Iran nuclear agreement: Is a 'better deal' possible – and at what cost?
Critics say the shock of congressional rejection of the nuclear deal is a path to bring Iran back to the negotiating table. Secretary of State John Kerry calls that view 'a fantasy.'
Looming large over the calls for a return to negotiations are strong suspicions on the part of deal supporters that the “better deal” advocates really have no interest in a stronger deal at all, but instead want to thwart any US agreement with the Iranian government.
“We had a ‘better deal’ in Iraq after 1991 [following the Gulf War], there were no restrictions, inspectors could go where they wanted when they wanted, and that deal wasn’t good enough,” says Dr. Lewis, adding that “we still went to war. So really I don’t believe them when they say they just want a ‘better deal’ this time.”
Other doubters of the sincerity of the seekers of a “better deal” say it’s telling to note that the sponsor of the TV ad campaign demanding a better deal is a group called Citizens for a Nuclear Free Iran, which is backed by the American Israel Public Affairs Committee, a pro-Israel organization lobbying Congress hard for the deal’s defeat.

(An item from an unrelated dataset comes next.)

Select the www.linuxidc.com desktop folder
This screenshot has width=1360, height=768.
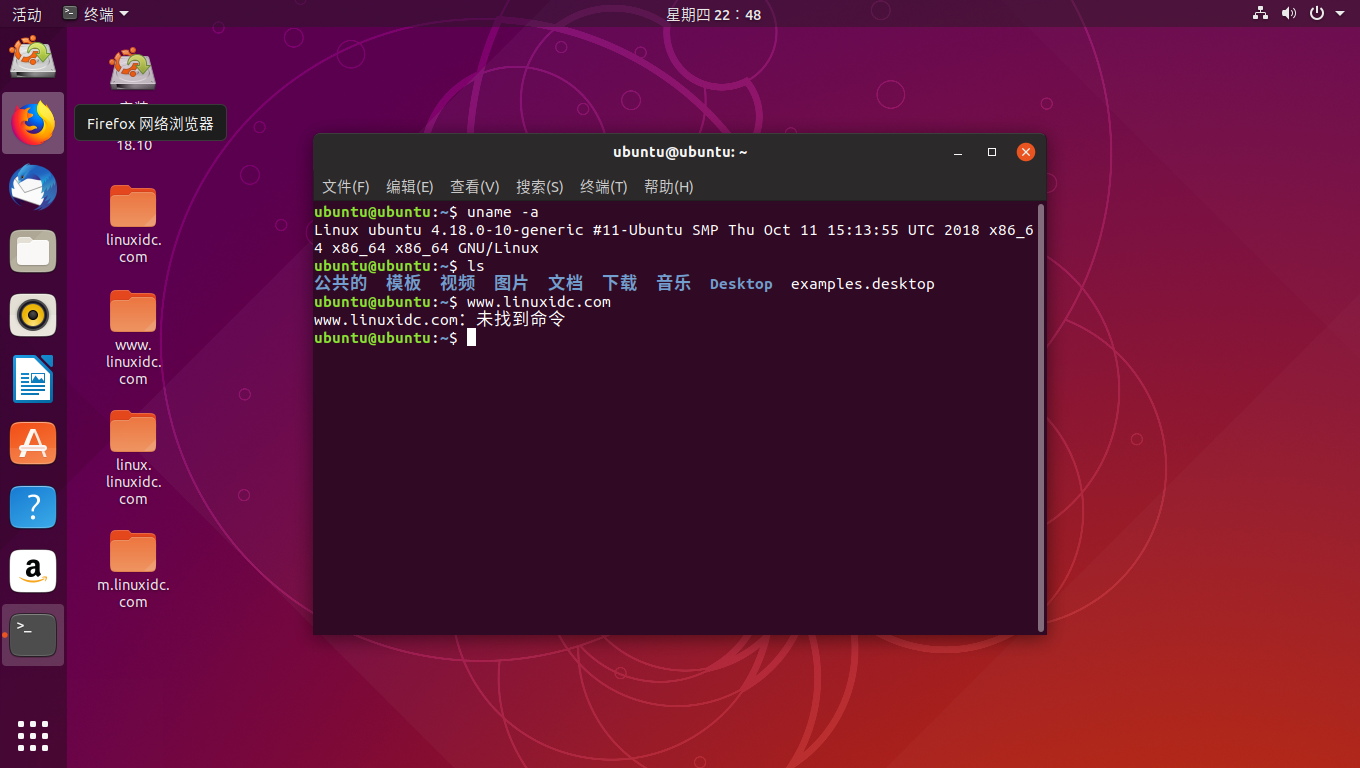(x=133, y=314)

“There really is no ‘better deal’ for [such critics] in the sense of an agreement that leaves any nuclear program in the hands of the current Iranian government,” Lewis says. “Any deal is bad because it means living with the Islamic Republic.”
Yet many regional experts say that prospects for wooing the Europeans to join the US in pressing for a tougher deal, if Congress rejects the one now before it, are dim.
“European and Asian partners would feel frustrated and misled” in the wake of a US rejection of the deal, Jon Alterman, a Middle East expert at Washington’s Center for Strategic and International Studies, told the House Armed Services Committee this week. European allies would likely join countries like China and India in investing in Iran’s energy sector, he added.
“Broadly, the action would create distance between the US and the world and diminish distance between Iran and the world,” Dr. Alterman added, “after more than a decade when the reverse was the case.”